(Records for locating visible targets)
★ ★ ★

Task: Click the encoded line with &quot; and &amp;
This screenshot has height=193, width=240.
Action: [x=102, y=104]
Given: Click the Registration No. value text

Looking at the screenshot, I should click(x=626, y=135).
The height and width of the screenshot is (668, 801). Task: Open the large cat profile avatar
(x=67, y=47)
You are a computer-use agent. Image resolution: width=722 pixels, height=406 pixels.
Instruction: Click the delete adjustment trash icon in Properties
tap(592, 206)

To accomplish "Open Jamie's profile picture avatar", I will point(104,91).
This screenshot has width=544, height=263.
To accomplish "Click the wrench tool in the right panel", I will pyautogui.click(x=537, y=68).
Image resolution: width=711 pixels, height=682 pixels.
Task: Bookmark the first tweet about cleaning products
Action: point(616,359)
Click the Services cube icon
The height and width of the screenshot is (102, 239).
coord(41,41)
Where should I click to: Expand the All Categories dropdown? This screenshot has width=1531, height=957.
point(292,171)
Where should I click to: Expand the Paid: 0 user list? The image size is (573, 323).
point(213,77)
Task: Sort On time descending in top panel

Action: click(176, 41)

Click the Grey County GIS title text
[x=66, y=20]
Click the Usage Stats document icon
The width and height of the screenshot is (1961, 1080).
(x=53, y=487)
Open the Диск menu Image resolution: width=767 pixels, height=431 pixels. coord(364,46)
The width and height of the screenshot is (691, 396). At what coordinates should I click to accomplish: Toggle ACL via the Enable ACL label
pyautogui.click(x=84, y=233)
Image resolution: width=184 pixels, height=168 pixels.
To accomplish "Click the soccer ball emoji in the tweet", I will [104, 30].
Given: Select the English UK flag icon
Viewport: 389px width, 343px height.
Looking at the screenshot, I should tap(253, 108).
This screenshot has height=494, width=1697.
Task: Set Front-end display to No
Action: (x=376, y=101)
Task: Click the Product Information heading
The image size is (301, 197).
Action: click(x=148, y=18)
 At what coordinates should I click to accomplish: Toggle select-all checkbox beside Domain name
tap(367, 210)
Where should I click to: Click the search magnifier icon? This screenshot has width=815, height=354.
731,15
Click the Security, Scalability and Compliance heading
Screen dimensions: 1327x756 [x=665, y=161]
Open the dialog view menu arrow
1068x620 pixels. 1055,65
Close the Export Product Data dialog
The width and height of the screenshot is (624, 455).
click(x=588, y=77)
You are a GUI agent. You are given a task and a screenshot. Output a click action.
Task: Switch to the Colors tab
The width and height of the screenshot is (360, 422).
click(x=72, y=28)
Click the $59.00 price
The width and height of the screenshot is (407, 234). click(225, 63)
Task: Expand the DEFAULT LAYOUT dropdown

★ ★ ★

Task instructions:
Give the records above as a numbered list, leaving out any blank lines.

Expected output:
1. Task: Click the encoded line with &quot; and &amp;
2. This screenshot has height=193, width=240.
3. Action: [x=102, y=104]
4. Given: Click the Registration No. value text
5. Looking at the screenshot, I should click(x=626, y=135).
6. The height and width of the screenshot is (668, 801). Task: Open the large cat profile avatar
7. (x=67, y=47)
8. You are a computer-use agent. Image resolution: width=722 pixels, height=406 pixels.
9. Instruction: Click the delete adjustment trash icon in Properties
10. tap(592, 206)
11. To accomplish "Open Jamie's profile picture avatar", I will point(104,91).
12. This screenshot has width=544, height=263.
13. To accomplish "Click the wrench tool in the right panel", I will pyautogui.click(x=537, y=68).
14. Image resolution: width=711 pixels, height=682 pixels.
15. Task: Bookmark the first tweet about cleaning products
16. Action: point(616,359)
17. Click the Services cube icon
18. The height and width of the screenshot is (102, 239).
19. coord(41,41)
20. Where should I click to: Expand the All Categories dropdown? This screenshot has width=1531, height=957.
21. point(292,171)
22. Where should I click to: Expand the Paid: 0 user list? The image size is (573, 323).
23. point(213,77)
24. Task: Sort On time descending in top panel
25. Action: click(176, 41)
26. Click the Grey County GIS title text
27. [x=66, y=20]
28. Click the Usage Stats document icon
29. The width and height of the screenshot is (1961, 1080).
30. (x=53, y=487)
31. Open the Диск menu Image resolution: width=767 pixels, height=431 pixels. coord(364,46)
32. The width and height of the screenshot is (691, 396). At what coordinates should I click to accomplish: Toggle ACL via the Enable ACL label
33. pyautogui.click(x=84, y=233)
34. Image resolution: width=184 pixels, height=168 pixels.
35. To accomplish "Click the soccer ball emoji in the tweet", I will [104, 30].
36. Given: Select the English UK flag icon
37. Viewport: 389px width, 343px height.
38. Looking at the screenshot, I should tap(253, 108).
39. This screenshot has height=494, width=1697.
40. Task: Set Front-end display to No
41. Action: (x=376, y=101)
42. Task: Click the Product Information heading
43. The image size is (301, 197).
44. Action: click(x=148, y=18)
45.  At what coordinates should I click to accomplish: Toggle select-all checkbox beside Domain name
46. tap(367, 210)
47. Where should I click to: Click the search magnifier icon? This screenshot has width=815, height=354.
48. 731,15
49. Click the Security, Scalability and Compliance heading
50. Screen dimensions: 1327x756 [x=665, y=161]
51. Open the dialog view menu arrow
52. 1068x620 pixels. 1055,65
53. Close the Export Product Data dialog
54. The width and height of the screenshot is (624, 455).
55. click(x=588, y=77)
56. You are a GUI agent. You are given a task and a screenshot. Output a click action.
57. Task: Switch to the Colors tab
58. The width and height of the screenshot is (360, 422).
59. click(x=72, y=28)
60. Click the $59.00 price
61. The width and height of the screenshot is (407, 234). click(225, 63)
62. Task: Expand the DEFAULT LAYOUT dropdown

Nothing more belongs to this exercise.